This week, in more ways than one, has been like a yoga class (make it the longer, advanced class). Last Sunday night, it was like getting ready to go to yoga class with 2 hours sleep, and very little to eat. How can I do this? So much to do, very little strength to do it. But it has to be done. I can’t stop. Deadlines, requirements, people needing things from me. Right now, I am laying on a couch, but my body feels like how it feels during savasana.
Like a long, challenging yoga class, this week placed the same demand on my body and mind. At times, I had great stretches, openings in my body and mind that I had never thought existed. As a result, I was happy, naturally high. I was walking fast, fast music, running everywhere, talking to many people, and talking fast. Okay, thats good. That means I can really go far. If I’m in no pain now, and I am able to stretch out and go deep into this stretch, I’ll be fine. Yet this high, I knew, would be extremely temporary and soon to be replaced by something opposite. Little did I know that all this energy I was exerting, my body was being worn down. Walking on campus to do an errand, suddenly I stopped at the sidewalk and everything was spinning, and I stared down and breathed, for fear I might fall over in front of all these people. I clutched on to a pole to stabilize myself because things were a dizzy mess. So scary. Somehow it passed – but it wasn’t the last time. Even sitting talking, after talking for so much, when I stopped, I fazed out, and had to put my head down.

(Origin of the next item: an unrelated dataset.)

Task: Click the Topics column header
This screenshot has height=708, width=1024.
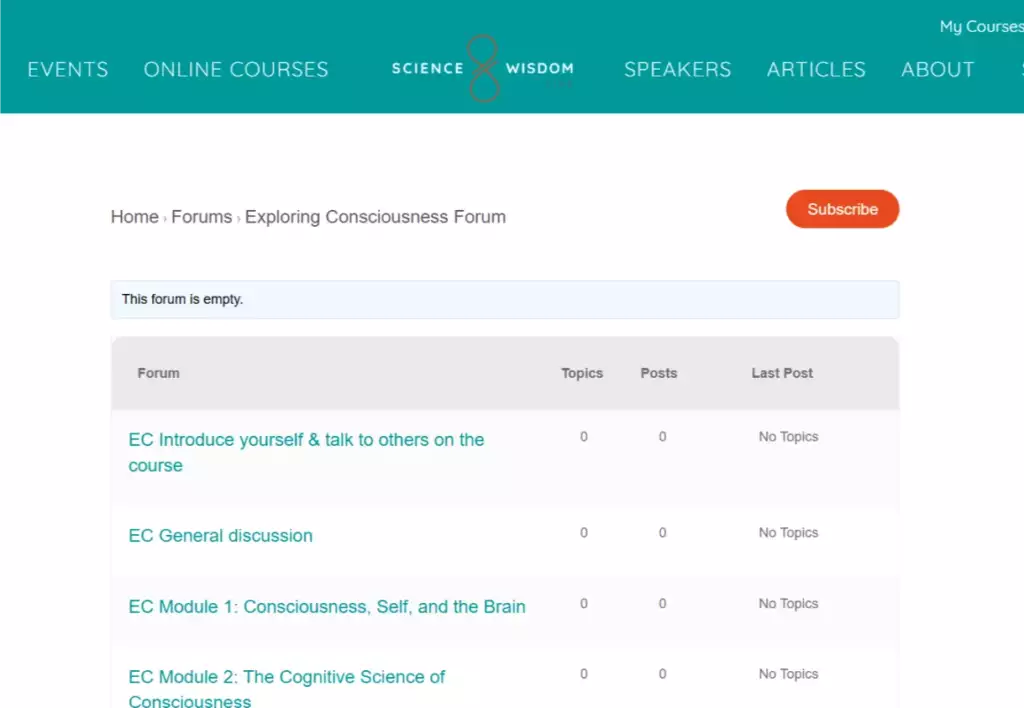Action: pos(582,373)
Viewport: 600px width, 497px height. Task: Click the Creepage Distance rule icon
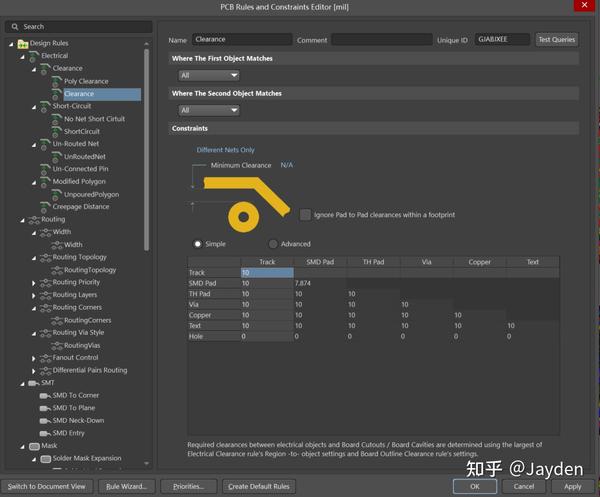[45, 207]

Like in yoga, I do get hasty, to go the extra mile because in my heart I want to, and I want to move forward and push away this pain and burning that might come from slowly easing into a posture – bit by bit. But moving forward so rapidly is the wrong thing to do, and such extreme actions then lead to over-exhaustion, and eventually some injuries. This whole week has been moving into a posture that is new to me, and has resulted in a over-exhaustion and dehydration. I didn’t listen to the girl inside of me, telling me to crash mid-day, close the curtains over and lay in bed and listen to slow music. I didn’t listen to her when she said, “Ally, its okay to cry even though its the afternoon and your on a bus”. No. Because I was going and I wasn’t going to stop. I pushed the posture and now I am in pain with plans to sleep the weekend away. In my attempt to make things comfortable around me, find repair around me, I overdid it.

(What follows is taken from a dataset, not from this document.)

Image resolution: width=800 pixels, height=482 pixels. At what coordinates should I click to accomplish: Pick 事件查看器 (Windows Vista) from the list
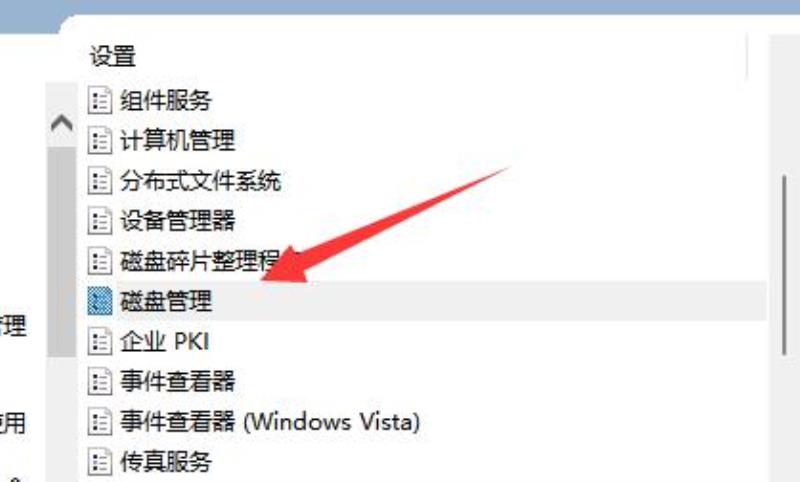click(270, 422)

At one point, I was enjoying the change of season. Seeing the leaves change colour, falling to the ground, I was happy to see a type of progress around me. Season is changing, then I can change, and everything will change. But tonight I don’t feel the same way. I take it back. I’m nowhere near ready for the season to change. Tonight was the first time that I smelt that Fall smell, and instead of feeling happy about the fall, I wanted to crumble. I’m not ready. Fall means that the leaves are dying, and the greenery and the life that the summer embodied is dead. My chest felt like it was compressing my heart.

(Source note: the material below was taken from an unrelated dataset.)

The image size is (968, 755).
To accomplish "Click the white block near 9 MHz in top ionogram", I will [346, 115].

Maybe I’m not as ready for this posture as I thought. I wish I was, I really do. But it won’t be easy. If I was on 2 hours sleep, with not much to eat, how can I be ready for a new posture? I can’t. I have to take it easy. I have to regain strength, and nurturance before attempting such a thing. More so, I have to try to accept my exhaustion, pain, sadness, disappointment in failing, and open myself to healing and resting before trying the next new posture.
Easier said than done, but I’m going to give it a try.